The coffee was done, so I pulled the sleeping bag up a little higher on my shoulders and towed it over to the bar with me; I must have looked like a giant praying mantis. I poured myself a cup and got the heavy cream the Bear kept in the bar refrigerator. I added the cream to his and dumped in what I considered a reasonable amount of sugar, dropped a spoon in, and carried it over to him; I figured the least he could do was stir the thing himself. I handed him the Sturgis mug and sat back down. “Things could be worse.”
“And how is that?”
I took a sip of my coffee for dramatic effect. “You could have been dating a murderer.” I watched as the big shoulders shifted, and he stared at me. It felt wrong, saying it like that. It was disrespectful of somebody I still cared a great deal about. “I guess everybody’s a little nervous about talking to me, huh?”
His eyes were steady. “Yes.”
“I’m okay.” He didn’t say anything. “I am.”
“Yes.”
I shook my head and looked at the stove. It was warming up a little in our corner of the world, so I shrugged the bag down off my shoulders. “Are you going to say anything in this conversation besides yes?” I quickly added. “Don’t answer that.”

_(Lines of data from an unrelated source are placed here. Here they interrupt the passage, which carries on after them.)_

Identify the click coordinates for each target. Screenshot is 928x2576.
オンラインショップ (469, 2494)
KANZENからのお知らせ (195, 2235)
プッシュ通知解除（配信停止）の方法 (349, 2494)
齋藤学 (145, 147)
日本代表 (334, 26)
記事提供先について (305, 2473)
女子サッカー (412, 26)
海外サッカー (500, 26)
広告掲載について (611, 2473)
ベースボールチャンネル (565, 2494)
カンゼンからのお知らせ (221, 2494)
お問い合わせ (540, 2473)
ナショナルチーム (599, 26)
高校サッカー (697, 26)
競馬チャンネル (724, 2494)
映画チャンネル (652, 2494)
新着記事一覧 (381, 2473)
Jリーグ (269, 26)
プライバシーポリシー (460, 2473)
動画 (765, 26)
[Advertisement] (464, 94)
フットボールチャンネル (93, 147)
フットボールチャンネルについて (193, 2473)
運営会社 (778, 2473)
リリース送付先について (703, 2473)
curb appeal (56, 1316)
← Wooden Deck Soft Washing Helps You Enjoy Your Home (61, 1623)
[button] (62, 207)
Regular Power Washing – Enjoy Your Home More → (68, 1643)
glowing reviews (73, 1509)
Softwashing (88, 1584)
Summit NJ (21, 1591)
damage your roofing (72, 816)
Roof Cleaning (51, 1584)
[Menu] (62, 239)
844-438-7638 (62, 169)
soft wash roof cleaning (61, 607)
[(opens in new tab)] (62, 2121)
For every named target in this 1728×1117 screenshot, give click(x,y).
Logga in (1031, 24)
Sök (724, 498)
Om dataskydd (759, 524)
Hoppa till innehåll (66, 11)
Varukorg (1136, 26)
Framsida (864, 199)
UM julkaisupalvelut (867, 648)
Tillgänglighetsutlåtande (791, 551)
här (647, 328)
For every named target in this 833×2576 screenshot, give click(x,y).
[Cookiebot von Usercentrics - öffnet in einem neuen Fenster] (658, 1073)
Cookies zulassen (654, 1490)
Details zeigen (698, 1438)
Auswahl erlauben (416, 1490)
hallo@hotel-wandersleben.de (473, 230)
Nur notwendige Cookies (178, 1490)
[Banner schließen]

The wind pushed against the wooden sides of the old Sinclair station that Henry Standing Bear had converted into the Red Pony bar. We were on the border of the Rez, and the wind was older here. I listened to the voices of the Old Cheyenne as they screamed from the northwest and disappeared toward the Black Hills. I had had some delusionary episodes during the first really big snowstorm of the season, at least that’s what I had decided to label them, but I kind of missed the Old Cheyenne. They weren’t all I missed. I let the bitter taste of the coffee hold there in my mouth for a second. It wasn’t anybody’s fault; I was running under radio silence. My friends had spared me the crippling depth charges of understanding and, worse yet, advice, but I was going to have to come up for air; Henry was a good place to start.